Connect to the Console

ssh [email protected]

Warning: Permanently added '192.168.1.x' (ECDSA) to the list of known hosts.
Password:

Check Storage Status

First, we need to check the status of the storage cluster first.

As shown below, we are having 2 OSDs down due to a failed hard disk, OSD No.56 and No.58 on node hostname (s3).

The command status is under storage mode.

s1:storage> status
cluster:
id: c6e64c49-09cf-463b-9d1c-b6645b4b3b85
health: HEALTH_WARN
2 osds down
Degraded data redundancy: 1611/44204 objects degraded (3.644%), 106 pgs degraded

services:
mon: 3 daemons, quorum s1,s2,s3
mgr: s1(active), standbys: s2, s3
mds: cephfs-1/1/1 up {0=s3=up:active}, 2 up:standby
osd: 60 osds: 58 up, 60 in
rgw: 3 daemons active

data:
pools: 22 pools, 5488 pgs
objects: 21.59k objects, 82.8GiB
usage: 232GiB used, 92.3TiB / 92.6TiB avail
pgs: 1611/44204 objects degraded (3.644%)
4873 active+clean
509 active+undersized
106 active+undersized+degraded

io:
client: 0B/s rd, 1.88MiB/s wr, 2.74kop/s rd, 64op/s wr
recovery: 5B/s, 0objects/s
cache: 0op/s promote

+----+------+-------+-------+--------+---------+--------+---------+-----------+
| id | host | used | avail | wr ops | wr data | rd ops | rd data | state |
+----+------+-------+-------+--------+---------+--------+---------+-----------+
| 0 | s1 | 1597M | 445G | 0 | 0 | 0 | 4096 | exists,up |
| 1 | s1 | 1543M | 445G | 0 | 819 | 0 | 1638 | exists,up |
~ ~ ~ ~ ~ ~ ~ ~ ~ ~ ~ ~ ~ ~ ~ ~ ~ ~ ~ ~ ~ ~ ~ ~ ~ ~ ~ ~ ~ ~ ~ ~ ~ ~ ~ ~ ~ ~ ~ ~
| 54 | s3 | 4562M | 1858G | 2 | 64.0k | 8 | 32.8k | exists,up |
| 55 | s2 | 3784M | 1859G | 6 | 119k | 429 | 1717k | exists,up |
| 56 | s3 | 3552M | 1859G | 0 | 0 | 0 | 0 | exists |
| 57 | s2 | 5285M | 1857G | 3 | 49.6k | 12 | 76.8k | exists,up |
| 58 | s3 | 4921M | 1858G | 0 | 0 | 0 | 0 | exists |
| 59 | s2 | 3865M | 1859G | 1 | 17.6k | 2 | 9011 | exists,up |
+----+------+-------+-------+--------+---------+--------+---------+-----------+

Remove a Disk

The command remove_disk is under storage mode.

There are two modes to remove a disk, safe mode and force mode.
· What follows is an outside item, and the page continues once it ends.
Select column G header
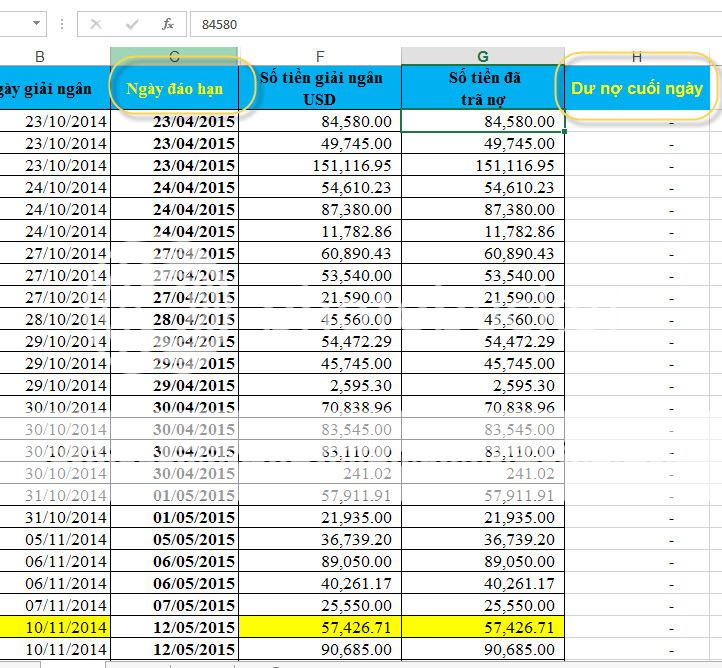The width and height of the screenshot is (722, 668). [x=483, y=56]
  • In safe mode, Ceph would try to transfer all PGs on the disk to safely and gracefully remove the disk to protect the existing data.
  • In force mode, no data transferring would be performed, the designated drive would be removed in force. This action is highly possible to corrupt the Ceph cluster.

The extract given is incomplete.